I turned around and saw 'Good Night!' written in big, looping letters. Kind of adorable once I got past the whole ghost thing.

"Goodnight, Keine."

"Goodnight." She walked to the front door and waved at me before closing it.

I went back to the guest room and lay down on the futon, reaching over to close the divider to the room. "Goodnight, Sadako," I said to the empty classroom before shutting it all the way.

Of course, with my mind still racing, I wasn't likely to fall asleep soon. This was... night four of my stay here. My book was due at the end of the next day and I wasn't done yet. If I couldn't fit in a marathon reading session, I'd have to slip Motoori some more money. Speaking of which, I also needed to visit Reimu and see about that border deal. Oh, and I'd almost forgotten that Teru would be poking that forehead of hers around for an interview at some point.

It sounded like a pretty full lineup already, but then there was that festival business to worry about too. Never too soon to start a long-term plan. If I wanted any hope of getting through in one piece, I needed an advocate. The only person who came to mind was Mr. Sen. I'd lucked into being on good terms with him, and unlike everyone else, he actually had a house that he lived in like a normal human being. Having him on my side for this mess couldn't hurt. The only question was how to approach him.

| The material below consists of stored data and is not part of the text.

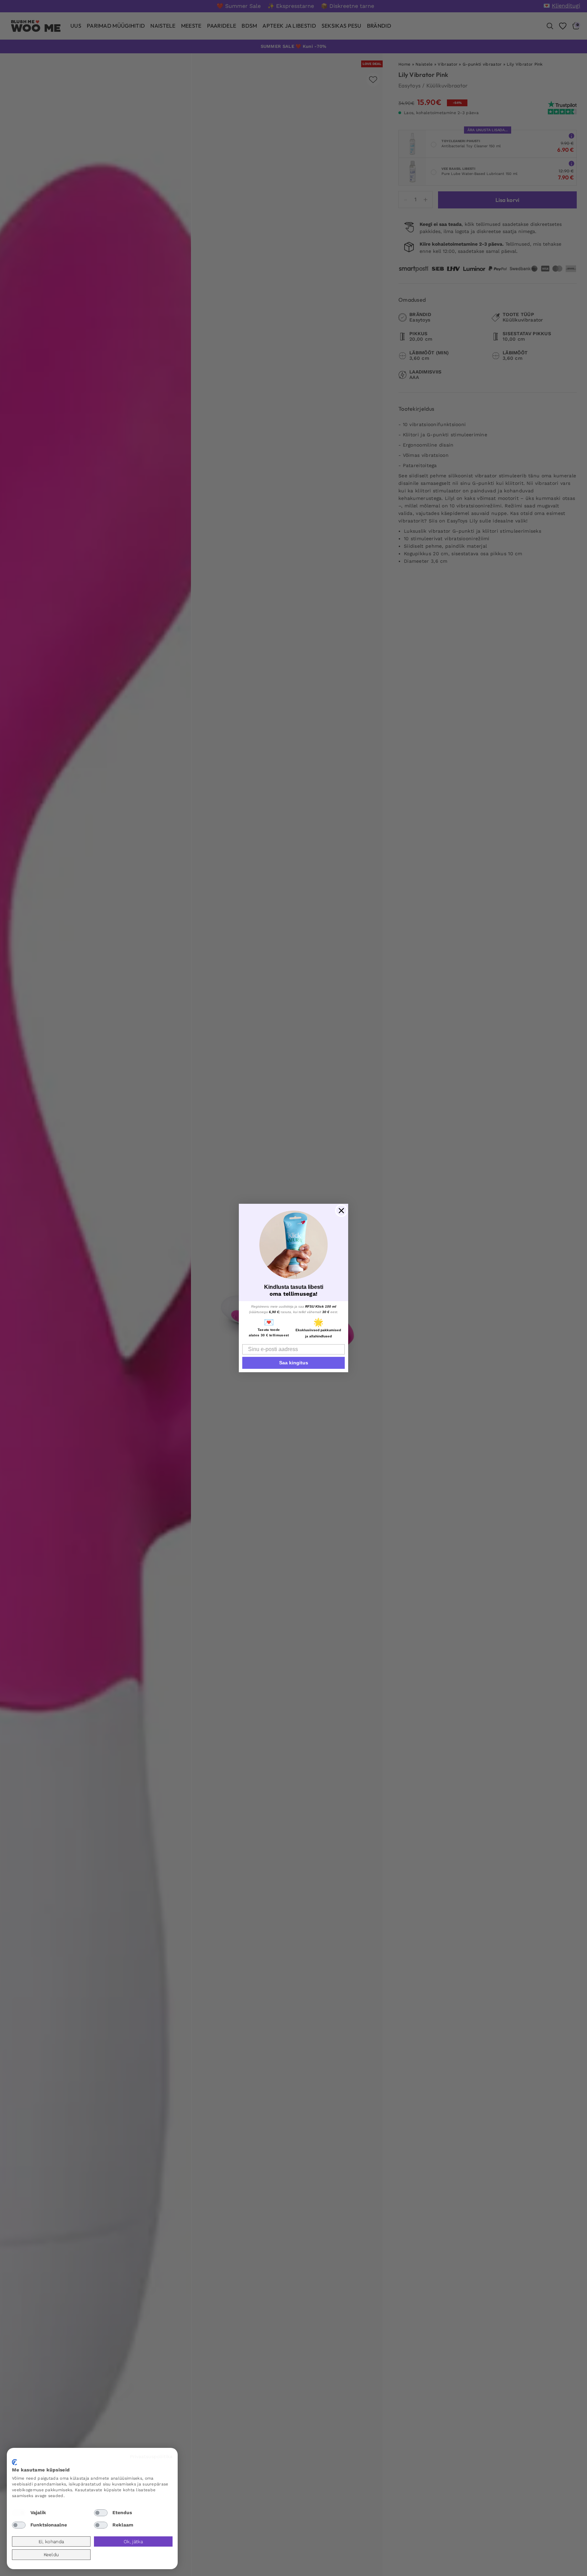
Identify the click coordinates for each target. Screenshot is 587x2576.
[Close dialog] (341, 1210)
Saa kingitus (293, 1362)
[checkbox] (19, 2512)
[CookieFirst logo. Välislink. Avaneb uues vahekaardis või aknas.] (14, 2462)
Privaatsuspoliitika (151, 2456)
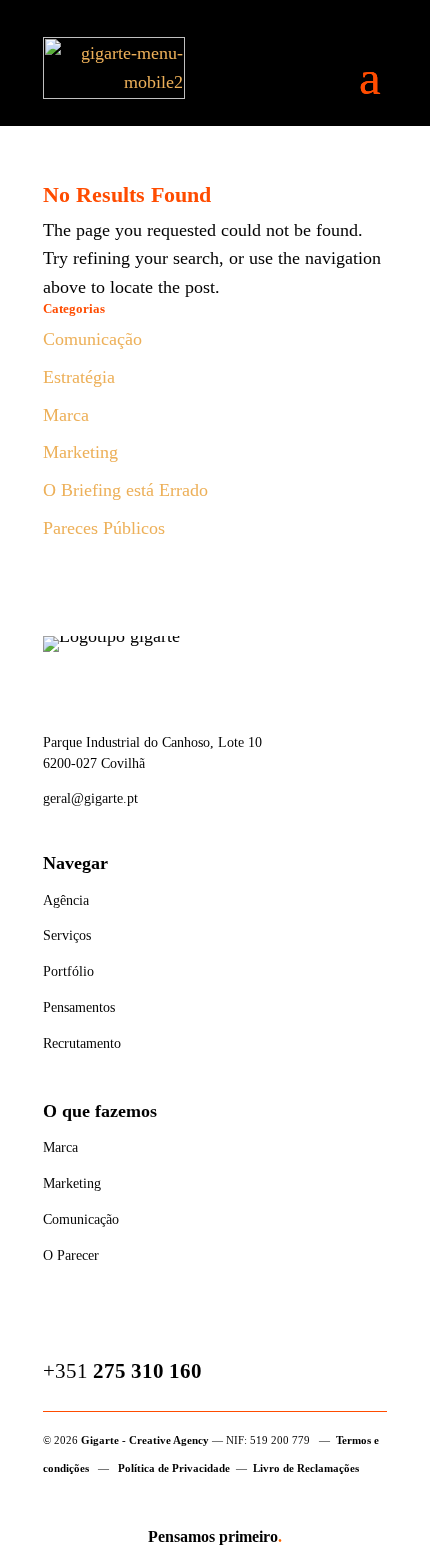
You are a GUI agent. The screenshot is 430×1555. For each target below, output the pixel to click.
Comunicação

[ ] Be honest with him. He seems like a man who respects that.
[ ] Offer a favor for a favor, even if it means I'll have to owe him.
[ ] Get a gift to bring for him before I ask.
[X] Be honest with him. He seems like a man who respects that.

It's alive!
[x] Offer a favor for a favor, even if it means I'll have to owe him.

So it is!

I almost wanted to say go the straightforward route, but we need to make ourselves less of a charity case. We're already barely getting by on others' kindness as it is.
[x] Offer a favor for a favor, even if it means I'll have to owe him.

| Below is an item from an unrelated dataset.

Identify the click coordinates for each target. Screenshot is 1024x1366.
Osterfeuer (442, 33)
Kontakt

What a wimp, almost gets eaten once or twice and starts assuming every youkai is out to kill him.
[x] Offer a favor for a favor, even if it means I'll have to owe him.
[X] Be honest with him. He seems like a man who respects that.
Closing votes. Some day, and that day may never come, I'll call upon you to do a service for me.

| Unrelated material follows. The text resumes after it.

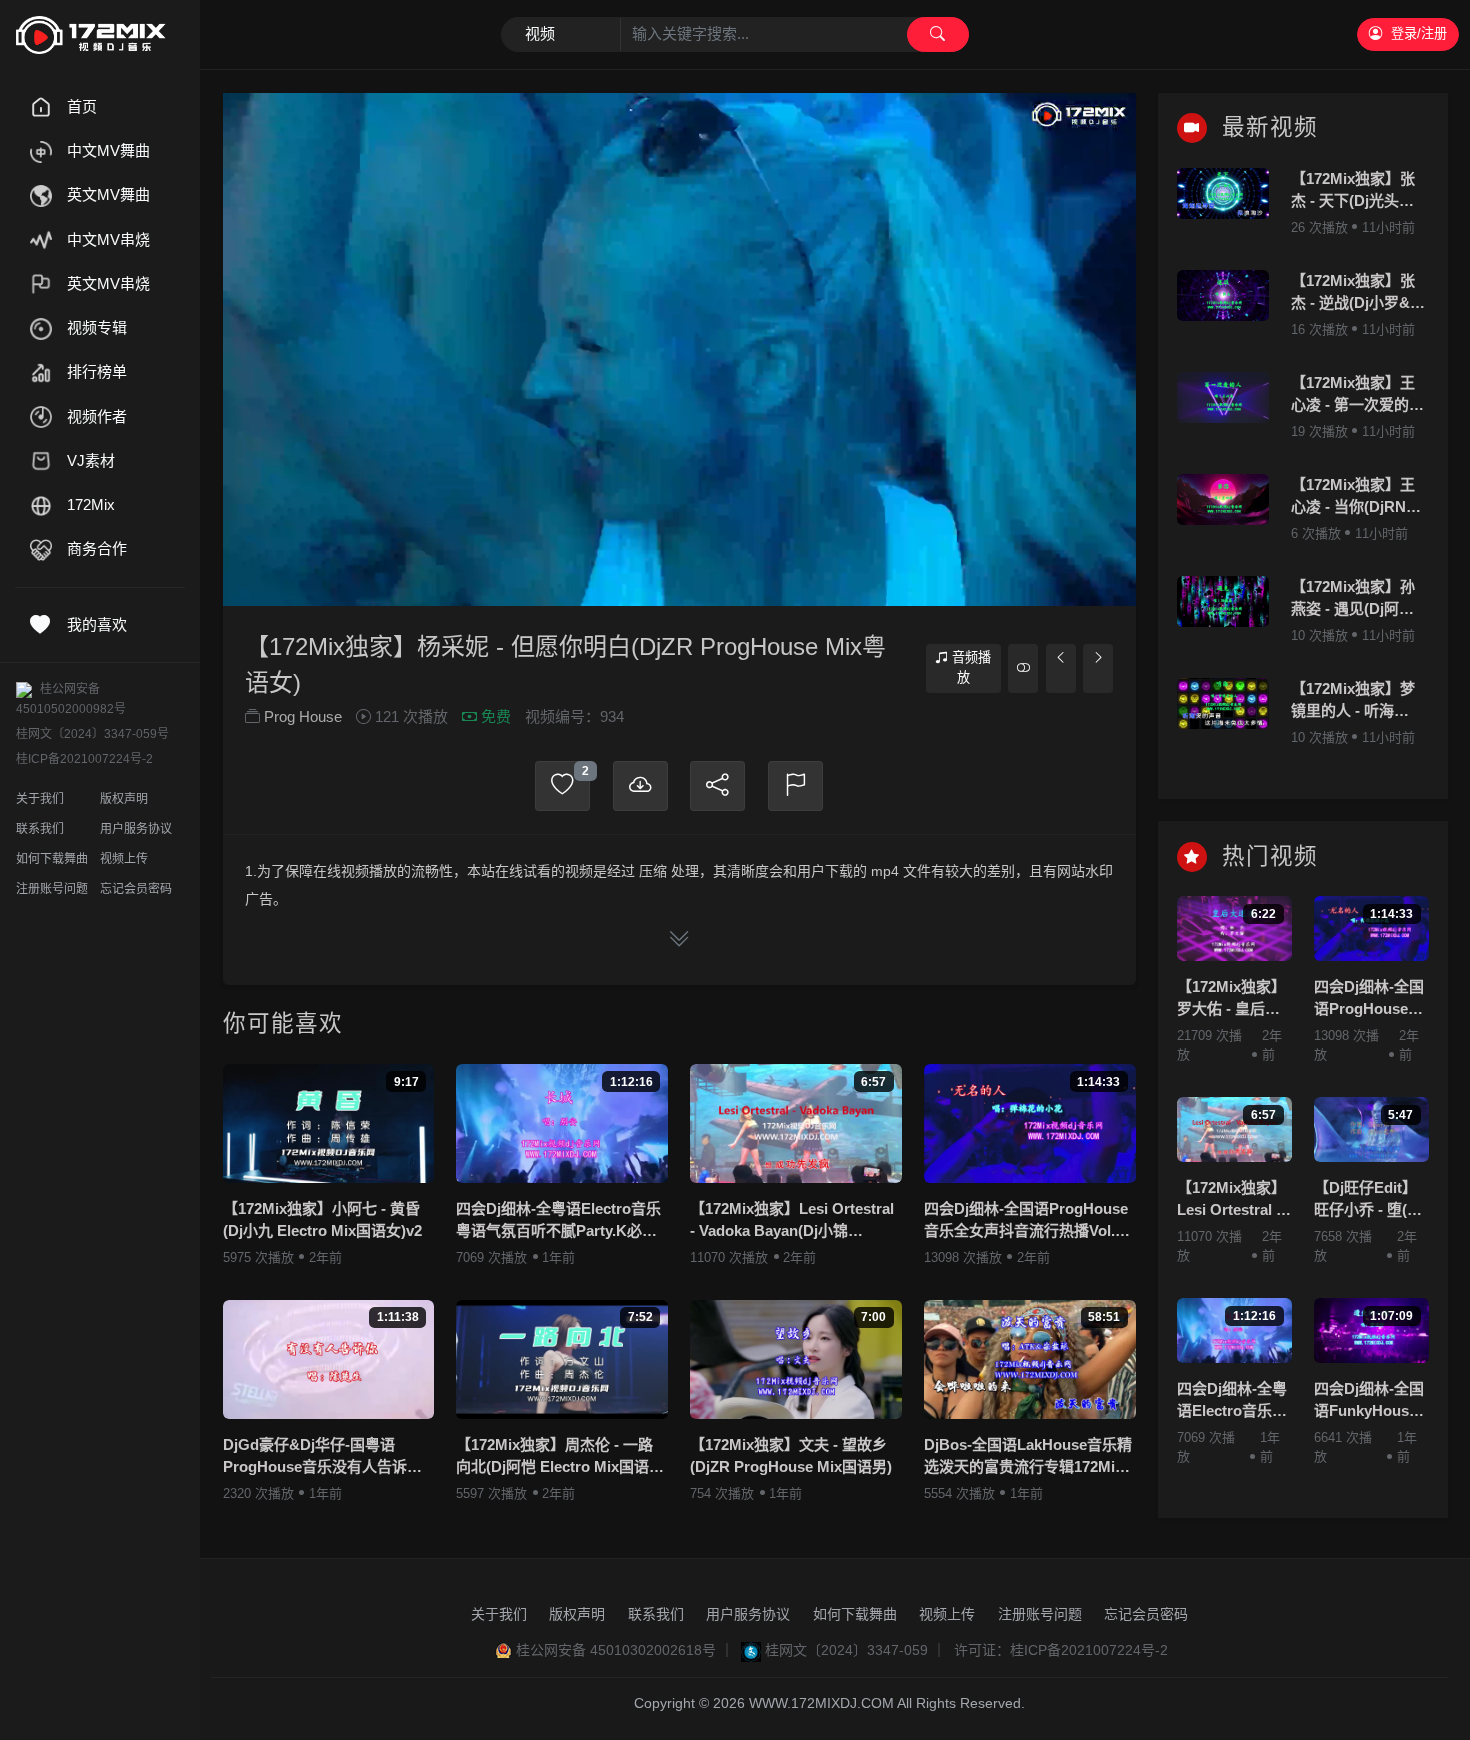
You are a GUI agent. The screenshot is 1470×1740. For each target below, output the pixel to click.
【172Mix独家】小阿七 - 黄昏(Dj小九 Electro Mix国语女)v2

[x] Offer a favor for a favor, even if it means I'll have to owe him.
I still kind of believe!
I refuse to believe... that this story is dead-dead
Bless ye
I think it's probably dead.
I think it's probably dead.

I guess it could be said that we have a lack of sage kings, huh?
I sincerely apologize to anyone that saw this. Autocorrect is a bitch, and I forgot to turn it off.
It's not. Sage-King is around, but things have been weird for a while. Give him time. Read and support active stories while you wait.
Hope he comes back soon. This was a nice story.

Was probably my favorite story from that contest, yeah.
>July 2015

It's dead, Jim.
Just read an alternate story you... YOU... DOUBLE FUKU!

In all seriousness, I miss it, too, but all there is to do is wait.
At least he's still working on Tycoon.